= List of Liberty ships (Z) =

This is a list of Liberty ships with names beginning with Z.

== Description ==

The standard Liberty ship (EC-2-S-C1 type) was a cargo ship 441 ft 6 in long overall, with a beam of 56 ft 10+3/4 in. It had a depth of 37 ft 4 in and a draft of 26 ft 10 in. It was powered by a triple expansion steam engine, which had cylinders of 24+1/2 in, 37 in and 70 in diameter by 48 in stroke. The engine produced 2,500ihp at 76rpm. Driving a four-blade propeller 18 ft 6 in in diameter, could propel the ship at 11 kn.

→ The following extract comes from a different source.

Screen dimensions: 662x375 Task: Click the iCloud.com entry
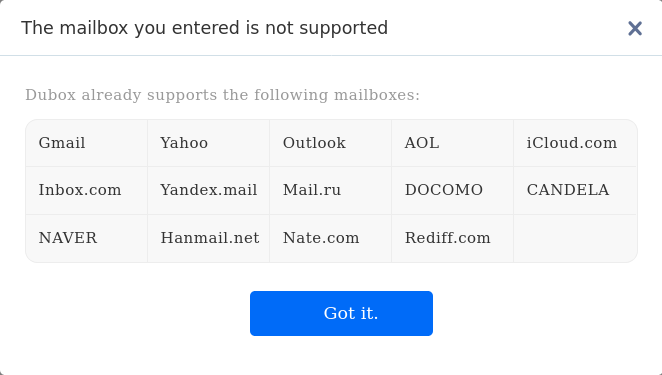click(x=575, y=143)
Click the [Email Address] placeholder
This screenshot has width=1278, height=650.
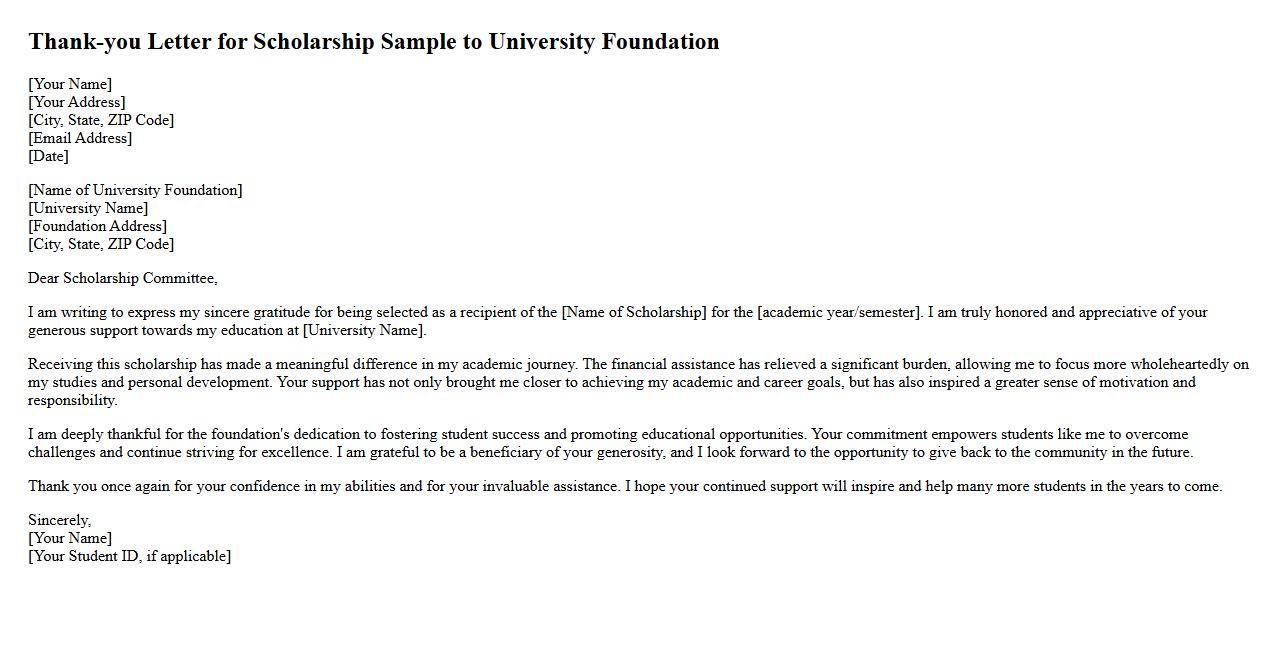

Cargo was carried in five holds, numbered 1–5 from bow to stern. Grain capacity was 84,183 cuft, 145,604 cuft, 96,429 cuft, 93,190 cuft and 93,190 cuft, with a further 49,086 cuft in the deep tanks. Bale capacity was 75,405 cuft, 134,638 cuft, 83,697 cuft, 82,263 cuft and 82,435 cuft, with a further 41,135 cuft in the deep tanks.

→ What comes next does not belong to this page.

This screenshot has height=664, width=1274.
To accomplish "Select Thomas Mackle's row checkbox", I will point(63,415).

It carried a crew of 45, plus 36 United States Navy Armed Guard gunners. Later in the war, this was altered to a crew of 52, plus 29 gunners. Accommodation was in a three deck superstructure placed midships. The galley was equipped with a range, a 25 USgal stock kettle and other appliances. Messrooms were equipped with an electric hot plate and an electric toaster.

==Zachary Taylor==
 was built by Permanente Metals Corporation, Richmond, California. Her keel was laid on 6 October 1941. She was launched on 28 February 1942 and delivered on 18 April. She was scrapped at Staten Island, New York in October 1961.

==Zane Grey==
 was built by California Shipbuilding Corporation, Terminal Island, Los Angeles, California. Her keel was laid on 12 December 1942. She was launched on 9 January 1943 and delivered on 25 January. Laid up in the James River post-war, she was scuttled 4 nmi south of the Oregon Inlet, North Carolina on 12 December 1974.

==Zebulon B. Vance==
 was built by North Carolina Shipbuilding Company, Wilmington, North Carolina. Her keel was laid on 22 May 1941. She was launched on 6 December and delivered on 17 February 1942. Assigned the name Zinnia for use as a hospital ship in 1943, but the name was not used. She was converted to a hospital ship at Boston, Massachusetts in November 1943. To the United States Army and renamed John J. Meany. Converted to a passenger ship at New York in January 1946 and renamed Zebulon B. Vance. Subsequently, laid up in the James River, she was scrapped at La Spezia, Italy in July 1970.

==Zebulon Pike==
 was built by California Shipbuilding Corporation. Her keel was laid on 27 October 1941. She was launched on 24 February 1942 and delivered on 9 May. She was scrapped at Panama City, Florida in July 1961.

==Zona Gale==
 was built by California Shipbuilding Corporation. Her keel was laid on 17 June 1943. She was launched on 12 July and delivered on 25 July. She was scrapped at Kearny, New Jersey in 1964.